Who is to “blame” for the climate changes now taking place, or believing it is just the normal way of Earth’s geological history, are in the end irrelevant! These changes, in this day and age, will produce consequences on an order of magnitude we may not be capable of understanding. Your ideology will not save you from the effects of a warming planet, and it will not supply you with unlimited and affordable fossil fuels even close to forever.

I cannot imagine anyone now supporting the validity of Global Warming and Peak Oil who takes any delight whatsoever in the knowledge that they are “right” and that the deniers are wrong—foolishly so. [Sen. James Inhofe’s recent, incredibly idiotic denial is among the more laughable—”leadership”?!]

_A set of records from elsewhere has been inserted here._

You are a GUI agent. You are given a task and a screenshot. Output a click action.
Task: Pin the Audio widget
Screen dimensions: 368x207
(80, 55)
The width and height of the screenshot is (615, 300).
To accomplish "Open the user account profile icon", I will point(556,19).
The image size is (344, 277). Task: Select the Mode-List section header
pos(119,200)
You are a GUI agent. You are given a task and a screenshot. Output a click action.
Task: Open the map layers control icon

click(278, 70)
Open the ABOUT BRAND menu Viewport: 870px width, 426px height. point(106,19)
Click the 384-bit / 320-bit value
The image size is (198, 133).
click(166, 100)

One reason alone is sufficient for our inability to gloat and take solace in the correctness of our beliefs: what happens to all of us—hemp-wearing, long-haired leftist radicals all the way across the spectrum to tinfoil-hat-wearing right-wingers—will be decidedly unpleasant if we do not begin the process of change and adaptation. (Not that there’s any guarantee of unending joy and prosperity if we do; but the odds are a lot better!)

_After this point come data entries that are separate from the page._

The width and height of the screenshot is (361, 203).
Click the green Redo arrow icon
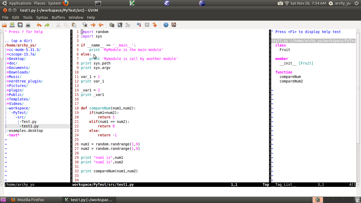47,25
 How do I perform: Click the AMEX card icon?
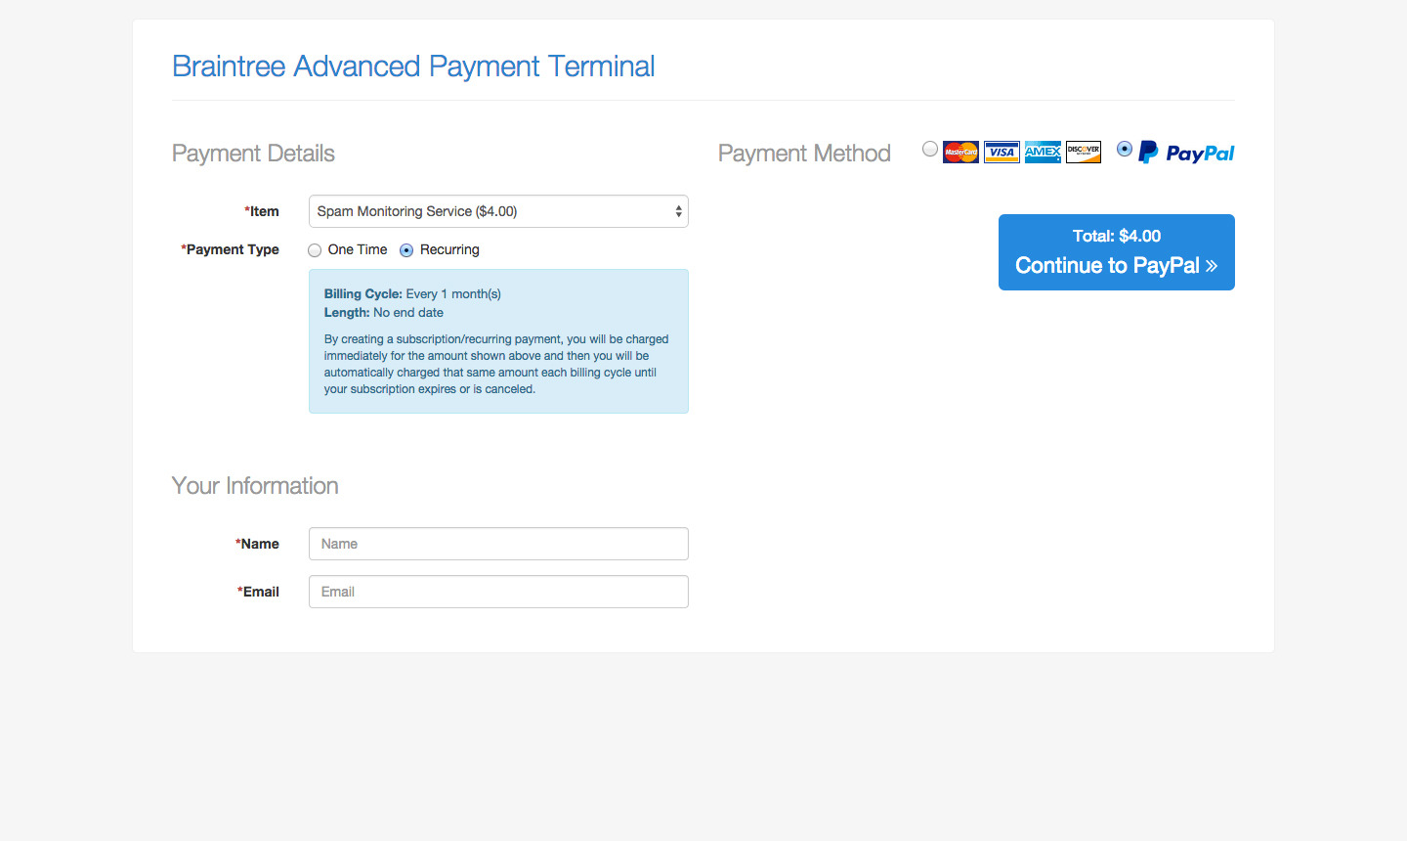tap(1043, 152)
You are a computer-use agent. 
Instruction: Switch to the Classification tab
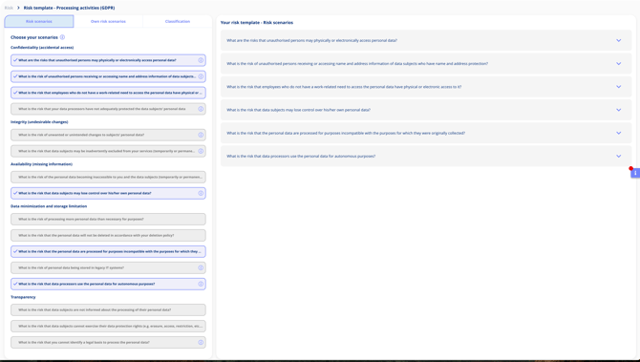pyautogui.click(x=178, y=21)
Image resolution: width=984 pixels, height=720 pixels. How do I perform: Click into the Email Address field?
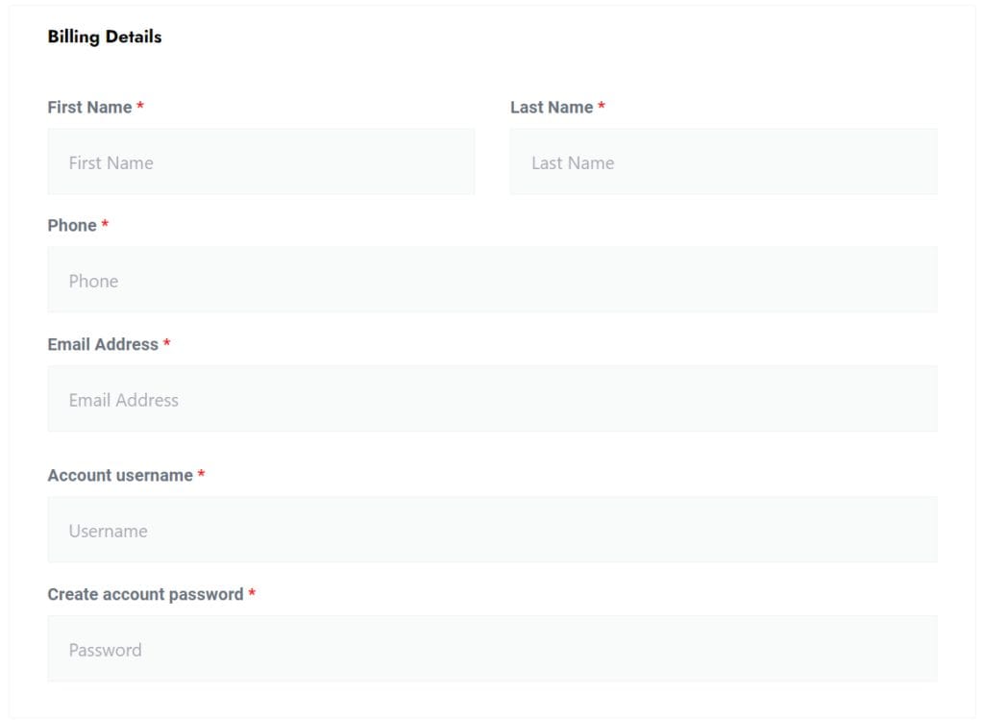click(492, 399)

Personal responsibility as a defining feature of our nation’s character also encompasses the need to demonstrate integrity and honesty and courage. We do so by accepting unpleasant truths, and then dealing with them to the best of our collective abilities regardless of the ideologies we cling to in an abstract environment where outcomes never matter.

If the choice is to preserve and protect the free-market, the only viable way to do so beyond the short-term is to recognize and understand why the concept itself will have to adapt to needed changes.* This will not be the failure of conservative economic ideology nor failure of its practitioners. It will instead be the inevitable (if unintended and unanticipated) outcome of our ingenuity and the inherent characteristics of free-market philosophy.

Our progress and growth has produced the wonder of our greatest technological advances … and the unending depletion of the energy resources which made all of that possible, while simultaneously impacting the environment and atmosphere in unintended but unpleasant ways. This is not an issue of fault or liability. Optimist that I am, I believe that nearly 100% of inventors and industrialists and business owners of all stripes did not intentionally choose an option for growth guaranteed to cause the most environmental or atmospheric harm or waste the most natural resources. Sometimes, outcomes are just outcomes.

So too in a globalized economy far more advanced and interconnected than we could possibly have foreseen decades earlier must we understand and accept that that path leads to certain destinations both unforeseen and unintended—all the good notwithstanding. The ever-increasing and destructive income inequality and distressed economic conditions we find ourselves struggling to escape from have further diminished the opportunities for others to get a foot in the door of success and prosperity. That may not have been the case a decade or two earlier, but the complexity of world economics makes us inextricably bound to one another, and that is not a guarantee that all is well with everyone all the time.

Individualists, at their core, are protectors of choice. Free-market competition is the preferred economic ecosystem because it preserves unencumbered freedom. Their idol, best-selling author Ayn Rand, was famous for a philosophy that condemned moral obligation, fearing that the logical outcome was a dictatorial nanny-state; as such, individualists have a deep-seated fear of government, which almost by definition, coerces citizens into collective action for the greater good. [2]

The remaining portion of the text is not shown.